Halmahera Timur, Wartarepublik.com - Dua fraksi di DPRD Kabupaten Halmahera Timur telah menyetujui 12 Rancangan Peraturan Daerah (Ranperda) untuk diubah menjadi Peraturan Daerah.
Keputusan tersebut dicantumkan dalam surat keputusan DPRD Nomor: 188. 4/15/2025 yang mengonfirmasi persetujuan atas 12 Ranperda. Proses pengesahan dilakukan dalam rapat paripurna ke-20 masa sidang III oleh DPRD setempat pada hari Senin, 22 September.
Dua fraksi yang mendukung dua ranperda agar menjadi perda adalah Fraksi Bingkay NKRI dan Fraksi Dari Indonesia. Di antara 12 ranperda tersebut terdapat Ranperda CSR, Ranperda Penyelenggaraan Pelayanan Publik, Ranperda Kearsipan, dan Ranperda Pengelolaan Pasar.
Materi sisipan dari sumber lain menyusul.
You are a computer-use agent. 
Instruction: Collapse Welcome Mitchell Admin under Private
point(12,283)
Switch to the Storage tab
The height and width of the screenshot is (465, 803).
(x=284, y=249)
Selain itu, ada juga Ranperda JDIH, Ranperda Pariwisata, Ranperda Desa Wisata, Ranperda Tenaga Kerja Lokal, Ranperda Penyerahan Sarana dan Prasarana Utilitas Umum, Ranperda Pengelolaan Sampah, Ranperda Pengelolaan Air Limbah Domestik, serta Ranperda Penanggulangan Kemiskinan.
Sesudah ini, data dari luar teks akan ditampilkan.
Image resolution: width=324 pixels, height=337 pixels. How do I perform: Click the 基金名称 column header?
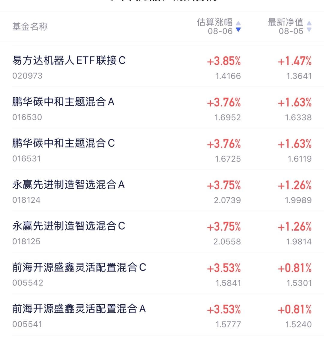point(30,27)
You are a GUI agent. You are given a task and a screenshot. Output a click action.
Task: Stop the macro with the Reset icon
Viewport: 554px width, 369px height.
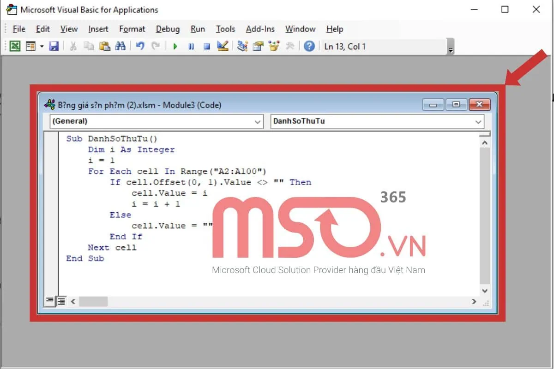[x=207, y=46]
Wakil Bupati Halmahera Timur, Anjas Taher, mengungkapkan bahwa 12 ranperda sudah disetujui dan diakui oleh DPRD. Ia menambahkan bahwa diskusi antara komisi DPRD dan pemerintah daerah dalam mempersiapkan produk hukum daerah mampu memberikan kontribusi terhadap substansi materi ranperda.
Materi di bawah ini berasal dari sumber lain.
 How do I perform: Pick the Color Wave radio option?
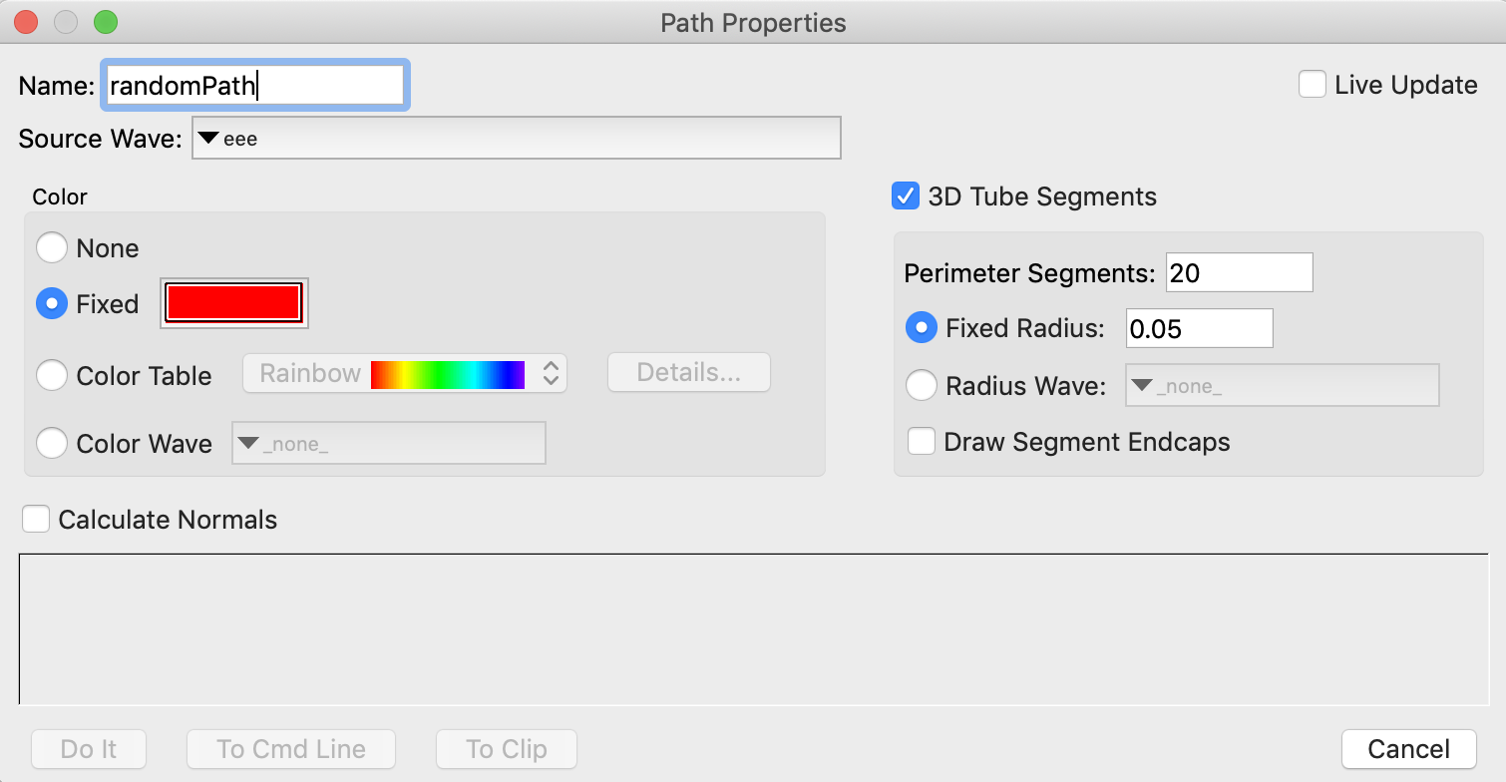pos(52,444)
Menurut Anjas, hasil pengesahan DPRD akan dilanjutkan kepada Pemerintah Provinsi Maluku Utara untuk dilakukan registrasi. Setelah itu, akan diterbitkan dan dilaksanakan.
"Persetujuan dari anggota DPRD akan segera ditindaklanjuti melalui proses registrasi di pemerintah provinsi agar dapat ditetapkan dan diumumkan dalam lembaran daerah Kabupaten Halmahera Timur, sehingga bisa langsung diberlakukan secara efektif," ujarnya.